# [How to complete this task]
Your answer is the lines below, exactly, from the one that contains "Mai multe... (456, 2340)" through the one that contains "https://radioprodiaspora/ (456, 514)", both included.

Saved entries
====

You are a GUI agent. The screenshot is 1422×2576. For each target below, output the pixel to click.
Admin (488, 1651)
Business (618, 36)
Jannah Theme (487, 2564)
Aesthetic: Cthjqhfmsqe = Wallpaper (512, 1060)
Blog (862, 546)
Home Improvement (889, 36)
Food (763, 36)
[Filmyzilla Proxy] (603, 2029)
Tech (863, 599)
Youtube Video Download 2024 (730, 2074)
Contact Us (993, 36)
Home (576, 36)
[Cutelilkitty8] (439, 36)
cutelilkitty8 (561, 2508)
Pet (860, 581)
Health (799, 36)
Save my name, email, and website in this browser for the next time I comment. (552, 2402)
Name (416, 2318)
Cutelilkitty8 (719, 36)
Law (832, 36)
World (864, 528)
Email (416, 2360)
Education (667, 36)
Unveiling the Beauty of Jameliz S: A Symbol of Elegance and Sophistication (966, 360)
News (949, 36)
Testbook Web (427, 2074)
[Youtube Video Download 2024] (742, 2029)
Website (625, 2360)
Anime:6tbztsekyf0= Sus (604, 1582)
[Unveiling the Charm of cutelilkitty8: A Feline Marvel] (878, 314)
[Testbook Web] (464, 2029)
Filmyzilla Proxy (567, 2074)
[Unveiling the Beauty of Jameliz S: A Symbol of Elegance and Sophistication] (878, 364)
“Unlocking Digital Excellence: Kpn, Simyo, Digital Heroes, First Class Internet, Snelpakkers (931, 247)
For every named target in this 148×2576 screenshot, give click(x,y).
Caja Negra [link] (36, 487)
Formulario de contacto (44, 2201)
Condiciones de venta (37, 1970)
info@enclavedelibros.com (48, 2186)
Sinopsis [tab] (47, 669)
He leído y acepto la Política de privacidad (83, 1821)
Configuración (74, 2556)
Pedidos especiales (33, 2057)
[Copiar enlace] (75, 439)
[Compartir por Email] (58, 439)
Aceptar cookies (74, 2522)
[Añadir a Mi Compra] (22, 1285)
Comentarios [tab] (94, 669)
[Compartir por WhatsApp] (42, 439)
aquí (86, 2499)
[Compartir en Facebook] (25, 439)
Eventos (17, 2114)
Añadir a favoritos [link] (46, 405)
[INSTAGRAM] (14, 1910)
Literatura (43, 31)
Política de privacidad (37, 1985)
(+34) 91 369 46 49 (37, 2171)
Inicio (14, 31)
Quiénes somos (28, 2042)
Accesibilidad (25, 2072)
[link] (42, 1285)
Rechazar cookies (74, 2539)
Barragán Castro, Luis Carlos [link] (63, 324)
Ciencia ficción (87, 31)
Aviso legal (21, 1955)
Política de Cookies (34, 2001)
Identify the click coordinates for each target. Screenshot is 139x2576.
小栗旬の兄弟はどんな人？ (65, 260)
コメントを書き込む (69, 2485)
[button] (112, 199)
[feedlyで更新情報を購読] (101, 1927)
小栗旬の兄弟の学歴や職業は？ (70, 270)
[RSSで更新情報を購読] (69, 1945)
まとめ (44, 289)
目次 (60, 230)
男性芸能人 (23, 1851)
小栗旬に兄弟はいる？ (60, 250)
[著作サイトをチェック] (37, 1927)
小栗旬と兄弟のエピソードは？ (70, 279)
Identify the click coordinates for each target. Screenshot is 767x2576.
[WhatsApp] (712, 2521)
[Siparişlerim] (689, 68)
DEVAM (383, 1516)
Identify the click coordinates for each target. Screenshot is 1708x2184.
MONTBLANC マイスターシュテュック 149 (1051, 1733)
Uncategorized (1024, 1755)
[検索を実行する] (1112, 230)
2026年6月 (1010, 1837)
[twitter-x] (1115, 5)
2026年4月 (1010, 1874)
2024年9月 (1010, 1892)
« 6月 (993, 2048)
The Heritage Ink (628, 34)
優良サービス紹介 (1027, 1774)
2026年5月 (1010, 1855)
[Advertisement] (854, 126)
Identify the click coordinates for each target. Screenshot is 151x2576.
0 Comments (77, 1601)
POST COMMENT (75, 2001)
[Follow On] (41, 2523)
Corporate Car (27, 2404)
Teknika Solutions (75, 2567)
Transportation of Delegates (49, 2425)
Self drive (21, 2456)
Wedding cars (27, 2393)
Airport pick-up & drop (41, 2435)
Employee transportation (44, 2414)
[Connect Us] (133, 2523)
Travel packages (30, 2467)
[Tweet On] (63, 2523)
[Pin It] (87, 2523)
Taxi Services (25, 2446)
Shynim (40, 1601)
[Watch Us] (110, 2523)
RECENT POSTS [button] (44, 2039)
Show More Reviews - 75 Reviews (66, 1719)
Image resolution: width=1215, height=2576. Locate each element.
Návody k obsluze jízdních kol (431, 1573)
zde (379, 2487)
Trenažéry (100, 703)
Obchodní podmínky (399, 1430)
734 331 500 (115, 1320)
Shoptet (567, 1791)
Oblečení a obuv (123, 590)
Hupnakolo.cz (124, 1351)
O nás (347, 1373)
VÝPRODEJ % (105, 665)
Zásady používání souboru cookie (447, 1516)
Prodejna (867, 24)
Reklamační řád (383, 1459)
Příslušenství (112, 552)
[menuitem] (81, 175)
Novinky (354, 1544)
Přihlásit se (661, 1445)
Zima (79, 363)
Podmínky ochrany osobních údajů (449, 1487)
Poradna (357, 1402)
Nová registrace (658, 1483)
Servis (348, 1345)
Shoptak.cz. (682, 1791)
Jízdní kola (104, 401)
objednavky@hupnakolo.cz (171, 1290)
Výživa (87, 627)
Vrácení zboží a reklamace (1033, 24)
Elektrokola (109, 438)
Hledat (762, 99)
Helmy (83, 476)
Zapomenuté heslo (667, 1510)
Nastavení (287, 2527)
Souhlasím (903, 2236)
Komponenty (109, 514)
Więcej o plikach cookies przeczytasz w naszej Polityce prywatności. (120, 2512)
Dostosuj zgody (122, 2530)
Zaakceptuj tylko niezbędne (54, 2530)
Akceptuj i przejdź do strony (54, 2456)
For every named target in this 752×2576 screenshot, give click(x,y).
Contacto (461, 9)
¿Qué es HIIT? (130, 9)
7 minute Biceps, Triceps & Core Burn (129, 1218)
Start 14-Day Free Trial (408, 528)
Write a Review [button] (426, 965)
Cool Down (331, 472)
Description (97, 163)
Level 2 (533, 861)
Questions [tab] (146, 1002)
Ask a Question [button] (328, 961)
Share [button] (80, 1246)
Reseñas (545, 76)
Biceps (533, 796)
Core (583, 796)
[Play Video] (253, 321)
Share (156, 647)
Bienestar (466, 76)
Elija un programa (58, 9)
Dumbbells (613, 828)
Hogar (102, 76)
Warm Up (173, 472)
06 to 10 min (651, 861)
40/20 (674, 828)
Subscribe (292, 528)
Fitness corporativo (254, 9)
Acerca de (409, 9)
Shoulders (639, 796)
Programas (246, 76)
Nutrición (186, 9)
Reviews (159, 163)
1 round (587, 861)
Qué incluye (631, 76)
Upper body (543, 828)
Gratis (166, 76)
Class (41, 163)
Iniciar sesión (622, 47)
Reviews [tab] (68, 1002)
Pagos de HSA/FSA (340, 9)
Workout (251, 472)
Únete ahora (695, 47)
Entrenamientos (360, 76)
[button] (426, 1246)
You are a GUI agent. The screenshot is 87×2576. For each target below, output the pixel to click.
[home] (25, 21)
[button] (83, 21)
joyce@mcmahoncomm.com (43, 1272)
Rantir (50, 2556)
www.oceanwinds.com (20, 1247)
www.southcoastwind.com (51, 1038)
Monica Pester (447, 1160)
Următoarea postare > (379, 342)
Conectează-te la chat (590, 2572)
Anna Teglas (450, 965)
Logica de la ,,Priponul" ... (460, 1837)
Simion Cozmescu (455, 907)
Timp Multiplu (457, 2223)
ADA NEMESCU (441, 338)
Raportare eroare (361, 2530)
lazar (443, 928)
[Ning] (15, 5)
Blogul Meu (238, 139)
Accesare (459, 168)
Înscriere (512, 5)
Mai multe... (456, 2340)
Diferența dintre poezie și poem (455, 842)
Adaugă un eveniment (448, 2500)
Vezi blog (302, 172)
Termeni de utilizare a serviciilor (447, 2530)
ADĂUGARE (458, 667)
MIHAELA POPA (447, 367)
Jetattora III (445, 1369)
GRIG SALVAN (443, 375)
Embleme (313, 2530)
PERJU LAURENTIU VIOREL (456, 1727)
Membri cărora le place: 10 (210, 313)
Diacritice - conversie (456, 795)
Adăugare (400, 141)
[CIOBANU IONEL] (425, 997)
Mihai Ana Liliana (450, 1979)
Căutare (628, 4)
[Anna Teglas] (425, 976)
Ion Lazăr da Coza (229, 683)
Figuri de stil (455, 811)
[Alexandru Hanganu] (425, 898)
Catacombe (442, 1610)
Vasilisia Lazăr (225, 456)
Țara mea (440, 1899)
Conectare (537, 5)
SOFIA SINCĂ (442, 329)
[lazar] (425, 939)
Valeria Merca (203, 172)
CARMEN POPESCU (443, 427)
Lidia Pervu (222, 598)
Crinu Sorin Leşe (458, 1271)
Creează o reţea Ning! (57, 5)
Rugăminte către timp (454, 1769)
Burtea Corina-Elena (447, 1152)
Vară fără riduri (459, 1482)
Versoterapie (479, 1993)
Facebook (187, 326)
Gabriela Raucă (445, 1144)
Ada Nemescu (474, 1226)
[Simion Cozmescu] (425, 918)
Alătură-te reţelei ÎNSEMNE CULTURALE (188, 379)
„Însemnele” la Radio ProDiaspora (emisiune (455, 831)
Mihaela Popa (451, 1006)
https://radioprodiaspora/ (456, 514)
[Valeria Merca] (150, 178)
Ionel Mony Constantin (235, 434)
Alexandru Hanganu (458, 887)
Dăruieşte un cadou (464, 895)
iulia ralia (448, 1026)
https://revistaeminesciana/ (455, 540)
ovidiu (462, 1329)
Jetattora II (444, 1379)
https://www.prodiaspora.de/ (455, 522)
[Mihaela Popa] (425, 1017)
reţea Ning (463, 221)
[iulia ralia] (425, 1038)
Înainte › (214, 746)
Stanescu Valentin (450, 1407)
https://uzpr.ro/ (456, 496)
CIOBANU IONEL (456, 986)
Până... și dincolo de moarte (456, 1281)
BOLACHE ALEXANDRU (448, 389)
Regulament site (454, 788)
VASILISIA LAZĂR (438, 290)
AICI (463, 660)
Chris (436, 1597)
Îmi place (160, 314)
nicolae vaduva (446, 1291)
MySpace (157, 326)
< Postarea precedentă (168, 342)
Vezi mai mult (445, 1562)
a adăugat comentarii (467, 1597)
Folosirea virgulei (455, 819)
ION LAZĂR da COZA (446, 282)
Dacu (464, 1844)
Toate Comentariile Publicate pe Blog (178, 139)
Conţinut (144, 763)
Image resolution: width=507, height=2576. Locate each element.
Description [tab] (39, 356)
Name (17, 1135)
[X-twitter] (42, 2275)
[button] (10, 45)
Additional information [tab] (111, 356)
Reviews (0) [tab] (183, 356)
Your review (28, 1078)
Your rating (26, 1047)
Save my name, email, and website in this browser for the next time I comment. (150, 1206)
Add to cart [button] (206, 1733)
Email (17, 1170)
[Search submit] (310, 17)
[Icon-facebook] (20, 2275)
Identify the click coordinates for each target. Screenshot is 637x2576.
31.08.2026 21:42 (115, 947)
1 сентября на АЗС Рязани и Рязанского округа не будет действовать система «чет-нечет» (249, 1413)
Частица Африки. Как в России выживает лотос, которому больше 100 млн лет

====

# [Answer to the problem]
Mai multe... (456, 2340)
Diferența dintre poezie și poem (455, 842)
Adaugă un eveniment (448, 2500)
Vezi blog (302, 172)
Termeni de utilizare a serviciilor (447, 2530)
ADĂUGARE (458, 667)
MIHAELA POPA (447, 367)
Jetattora III (445, 1369)
GRIG SALVAN (443, 375)
Embleme (313, 2530)
PERJU LAURENTIU VIOREL (456, 1727)
Membri cărora le place: 10 (210, 313)
Diacritice - conversie (456, 795)
Adăugare (400, 141)
[CIOBANU IONEL] (425, 997)
Mihai Ana Liliana (450, 1979)
Căutare (628, 4)
[Anna Teglas] (425, 976)
Ion Lazăr da Coza (229, 683)
Figuri de stil (455, 811)
[Alexandru Hanganu] (425, 898)
Catacombe (442, 1610)
Vasilisia Lazăr (225, 456)
Țara mea (440, 1899)
Conectare (537, 5)
SOFIA SINCĂ (442, 329)
[lazar] (425, 939)
Valeria Merca (203, 172)
CARMEN POPESCU (443, 427)
Lidia Pervu (222, 598)
Crinu Sorin Leşe (458, 1271)
Creează o reţea Ning! (57, 5)
Rugăminte către timp (454, 1769)
Burtea Corina-Elena (447, 1152)
Vară fără riduri (459, 1482)
Versoterapie (479, 1993)
Facebook (187, 326)
Gabriela Raucă (445, 1144)
Ada Nemescu (474, 1226)
[Simion Cozmescu] (425, 918)
Alătură-te reţelei ÎNSEMNE CULTURALE (188, 379)
„Însemnele” la Radio ProDiaspora (emisiune (455, 831)
Mihaela Popa (451, 1006)
https://radioprodiaspora/ (456, 514)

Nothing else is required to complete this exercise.